ENUNCIADO: Transcreva, sem nenhuma alteração, a passagem do texto sobre o Pantanal que vai de "Assinado pelo Diretor" a "(CBD) do México.".

Pantanal pode perder título de Patrimônio Natural da Humanidade

Pantanal pode perder título de Patrimônio Natural da Humanidade

Na última segunda-feira, o Instituto SOS Pantanal subscreveu e endereçou uma carta ao Diretor do Centro do Patrimônio Mundial da Unesco (a agência especial da ONU para a Educação, a Ciência e a Cultura), o arquiteto camaronês Lazare Eloundou Assomo, e também ao Diretor do Programa do Patrimônio Mundial da IUCN (União Internacional Para a Conservação da Natureza), o geólogo britânico Tim Badman.

Assinado pelo Diretor Executivo do SOS Pantanal, Leonardo Gomes, o documento fornece às duas instituições (respectivamente sediadas na França e na Suíça) dados atualizados sobre a alarmante situação do Pantanal Brasileiro, enfatizando ameaças que afetam o presente e o futuro do bioma. Também subscrita por Mário Haberfeld, CEO da Associação Onçafari, a carta foi redigida por pesquisadores de duas instituições parceiras do SOS Pantanal, representadas no documento pela bióloga conservacionista Luciana Leite, Head da Environmental Justice Foundation (EJF) no Brasil, e por Alejandro OliveraCientista Sênior do Centro de Diversidade Biológica (CBD) do México.

No tópico conclusivo, a carta estabelece demandas emergenciais à Unesco e à IUCN, como a realização de uma Missão de Monitoramento Reativo sobre a Área de Conservação do Pantanal, além da inclusão do bioma na Lista do Patrimônio Mundial em Perigo, mapeamento da Unesco que promove estratégias para a preservação de sítios ameaçados da perda do título de Patrimônio Natural da Humanidade.

“Como a maior área úmida tropical do mundo, o Pantanal é crucial para espécies ameaçadas e populações humanas e oferece inúmeros benefícios ecológicos e climáticos. No entanto, incêndios devastadores recentes, causados ​​principalmente por atividades humanas, juntamente com a seca exacerbada pelas mudanças climáticas, alteraram e degradaram significativamente essas áreas úmidas”, advertem os signatários na apresentação dos pedidos. 

Uma vez atendida a demanda, a inscrição do Pantanal Brasileiro na Lista do Patrimônio Mundial em Perigo permitirá que um comitê especializado da Unesco aloque assistência imediata do Fundo do Patrimônio Mundial para as áreas ameaçadas do bioma, desenvolvendo e adotando, em consulta com entes governamentais do Brasil, um programa de medidas corretivas com o subsequente monitoramento da situação do Pantanal. A iniciativa também promoverá alertas à comunidade internacional permitindo esforços coletivos que atendam às necessidades específicas da planície e sua biodiversidade, com potencial de ações rápidas e efetivas de conservação.

LINHAS FORNECIDAS:
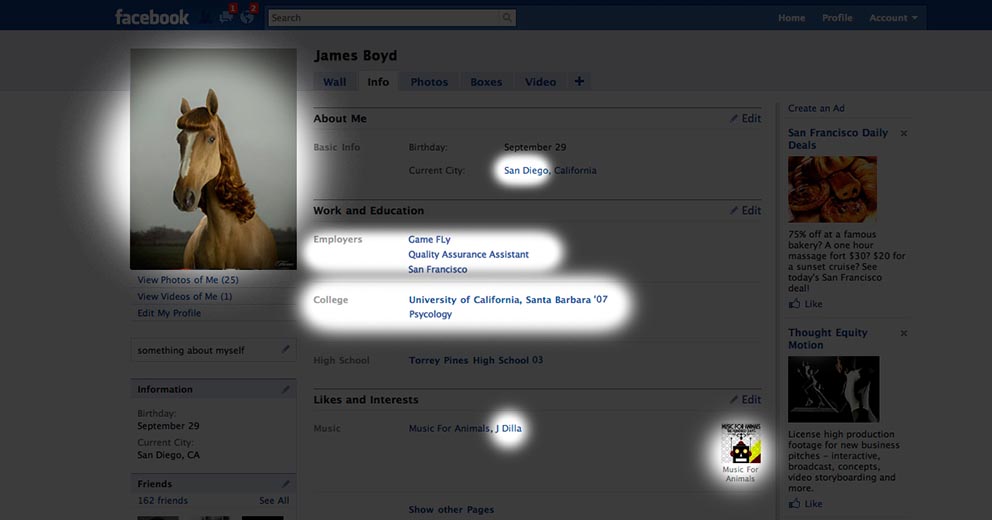Click the pencil icon in the Friends box
The height and width of the screenshot is (520, 992).
click(x=286, y=484)
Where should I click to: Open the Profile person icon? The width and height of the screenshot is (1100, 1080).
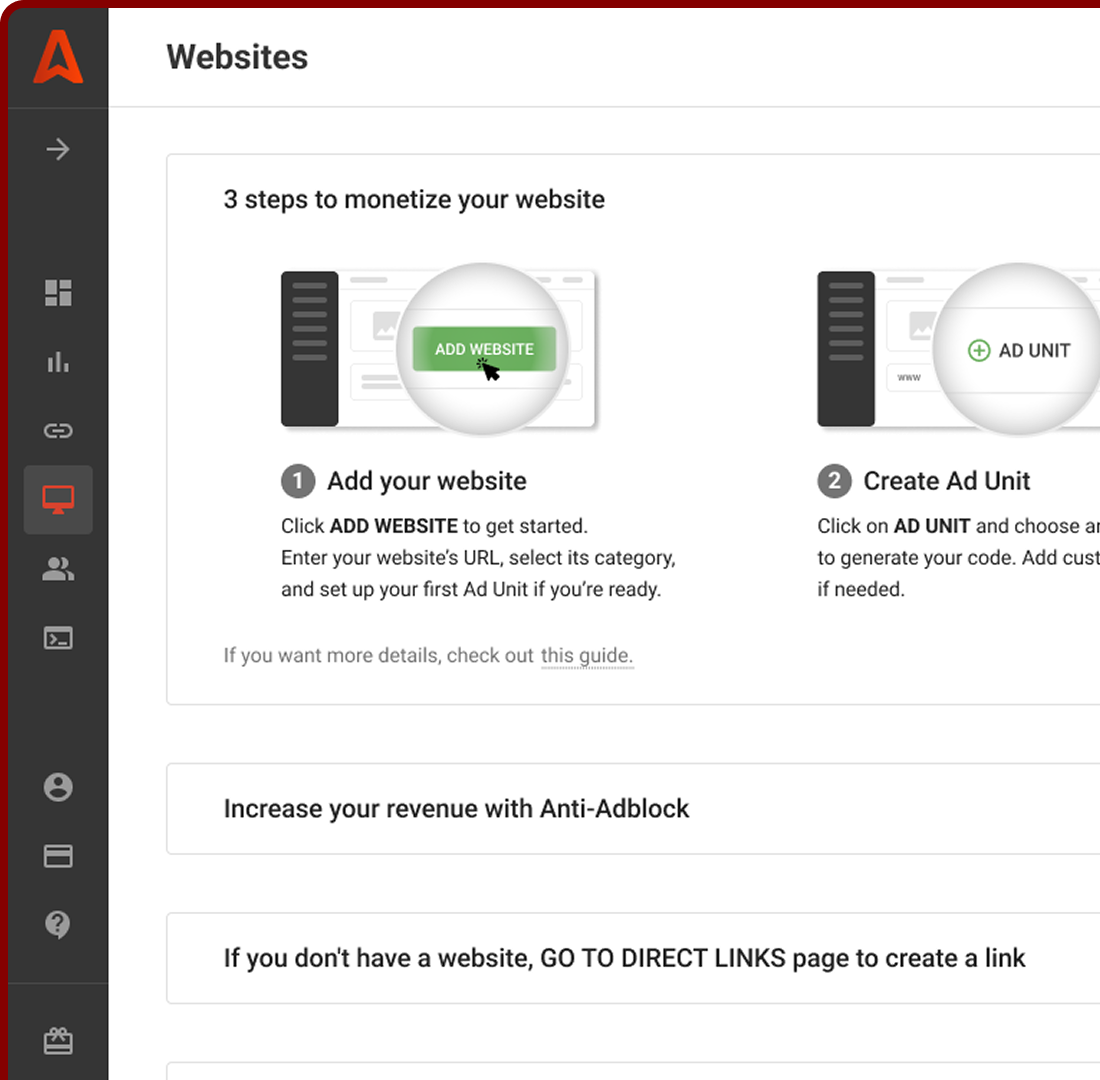58,787
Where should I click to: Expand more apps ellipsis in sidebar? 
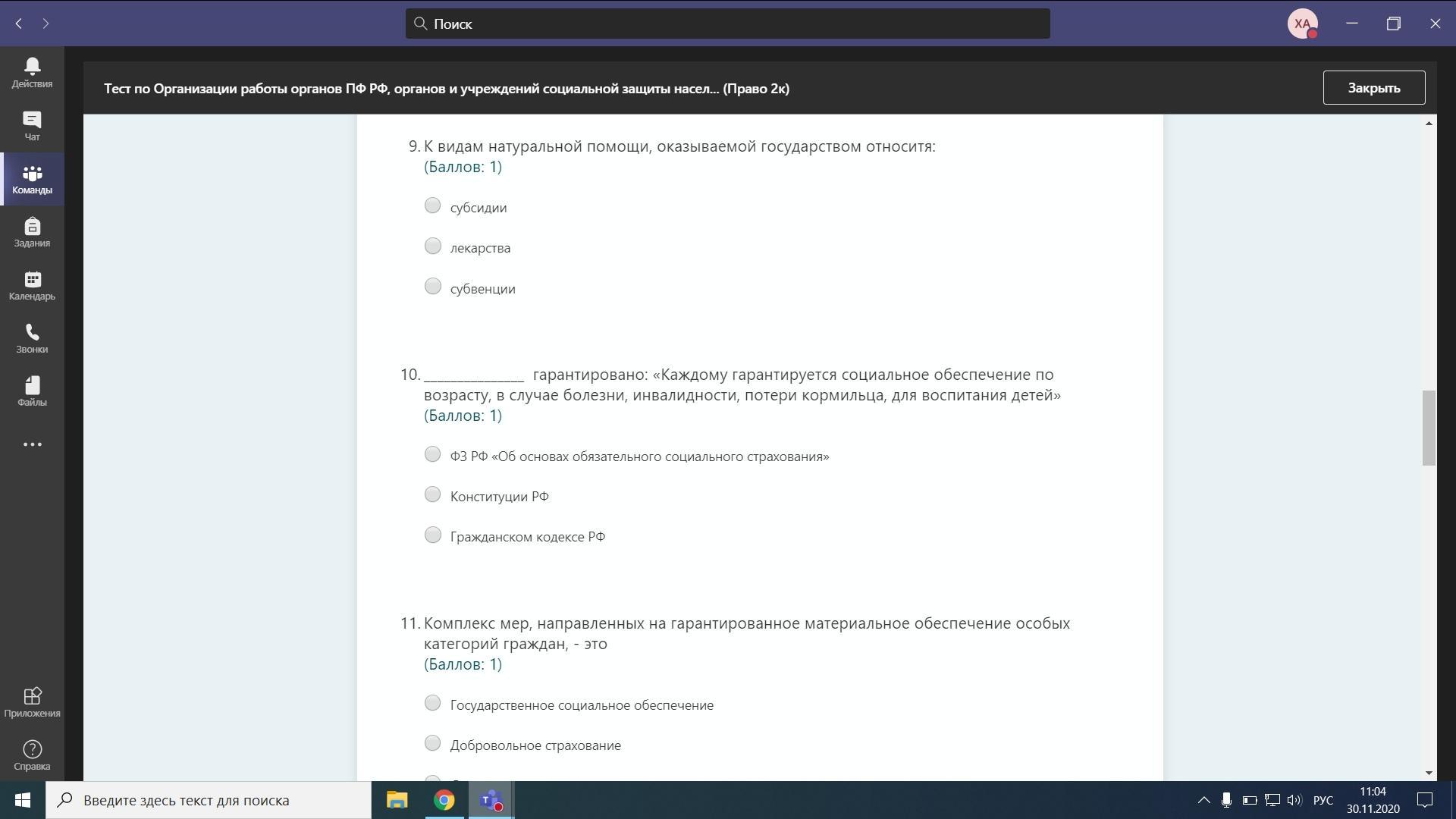(32, 444)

RESOLUÇÃO:
Assinado pelo Diretor Executivo do SOS Pantanal, Leonardo Gomes, o documento fornece às duas instituições (respectivamente sediadas na França e na Suíça) dados atualizados sobre a alarmante situação do Pantanal Brasileiro, enfatizando ameaças que afetam o presente e o futuro do bioma. Também subscrita por Mário Haberfeld, CEO da Associação Onçafari, a carta foi redigida por pesquisadores de duas instituições parceiras do SOS Pantanal, representadas no documento pela bióloga conservacionista Luciana Leite, Head da Environmental Justice Foundation (EJF) no Brasil, e por Alejandro OliveraCientista Sênior do Centro de Diversidade Biológica (CBD) do México.